Friday, May 20, 2005

The Most Dishonorable Guys in the Room

It’s nearly midnight here in California. I just got back home from seeing the film “Enron: The Smartest Guys in the Room” and I’m still wired. Go see it. Even better, read the book “The Smartest Guys in the Room” by Bethany McLean and Peter Elkind. In some hazy way, I can comprehend the sleazy web of lies, deceit, cruelty, and fraud that both the book and film expose. What I can’t comprehend is the utter lack of honor among the ex-executives at Enron now that the house of cards they built has collapsed.

During the Enron heyday, the leaders of Enron were more than happy to enjoy the perks and privileges of their positions. CEO and former President Jeff Skilling liberated himself from his prior geek persona and posed for magazine covers as a three-day stubble stud. Chairman and former CEO Ken Lay was the toast of Houston society and the very public benefactor of many unctuous charities. Both men earned mucho millions of dollars. And yes indeed, all that time they bravely took responsibility for all the apparent success of Enron!

But after the crash, both men quickly slithered away from any sort of acknowledgement of responsibility. Skilling—well-known for his brilliant analytical mind and financial acumen—blithely says that right up until the end, he believed that Enron was in great shape, even as many employees and a growing number of outside analysts saw that the foundation of the company was rotten. While Skilling plays us for idiots, Ken Lay presents himself as an idiot. His defense—a la the “I’m a numbskull” strategy of WorldCom’s Bernie Ebbers during his trial—is that he didn’t understand what was going on, he was kept in the dark, others betrayed him, so it wasn’t his fault.

One of the most important things that attracts people to leadership positions is the chance to exercise power in order to influence others and to carve both a strategic direction and a corporate culture for the units they lead. Great leaders take both joy and responsibility for that kind of leadership. That is why they accept the rewards for their unit’s good performance, and they accept the consequences for their unit’s bad performance—because by definition: they led. Let me emphasize this once again. In my research, I have found that one of the most important components of great leadership is the willingness to not only accept, but also seek final responsibility for unit performance, fully and unequivocally. Great leaders truly operate by the old adage that “the buck stops here.”
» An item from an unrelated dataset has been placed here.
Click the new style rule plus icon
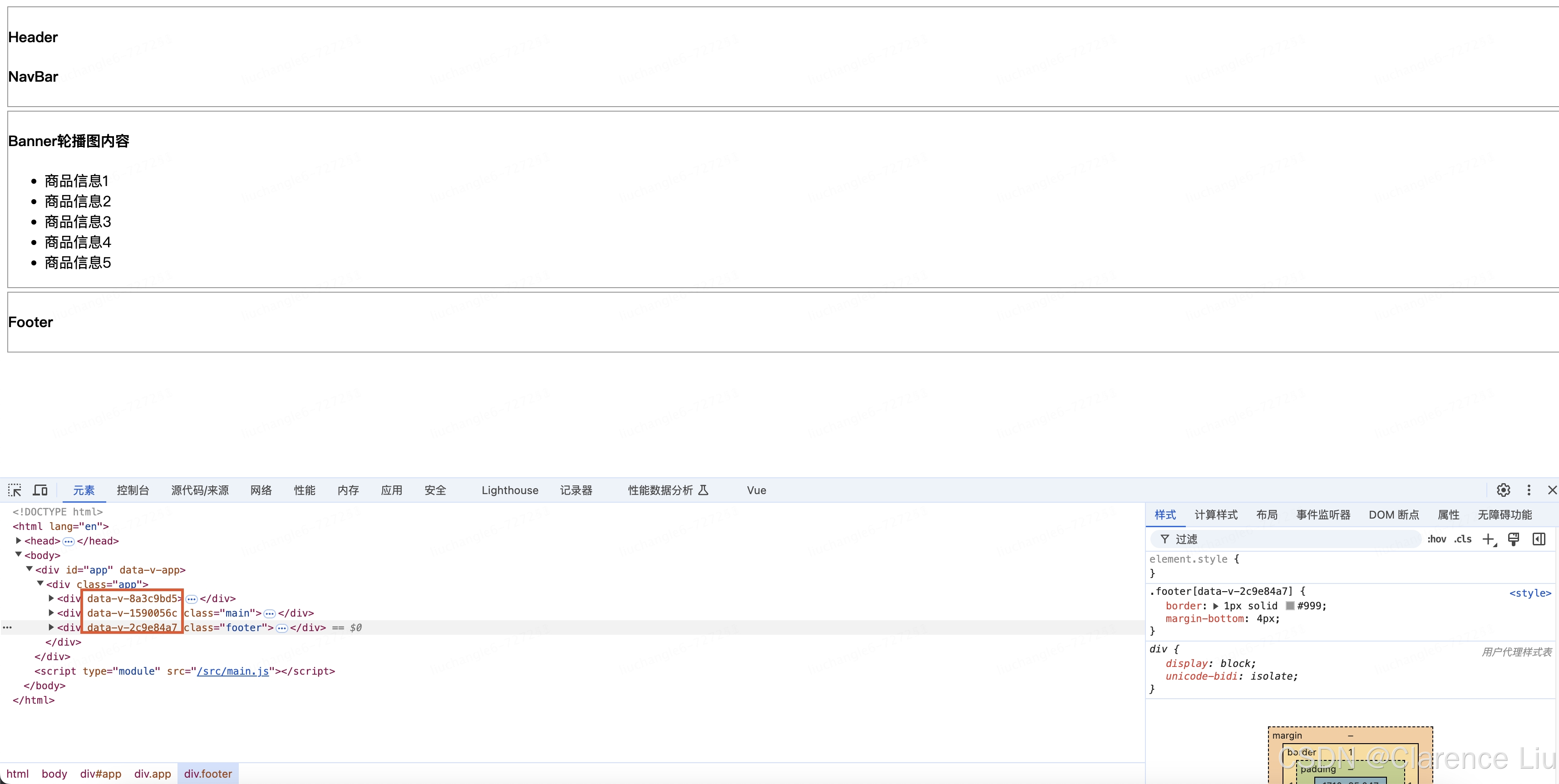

As I look at the sad spectacle of too many ex-CEO’s like Richard Scrushy (HealthSouth), Dennis Kozlowski (Tyco), and of course “the smartest guys” at Enron—all under indictment, all pleading “see no evil” and pointing blame at everyone but themselves—I can only hope that in choosing CEO’s from now on, companies will tell their executive recruiters not to even consider anyone who doesn’t have a superb track record of honesty, character, and integrity.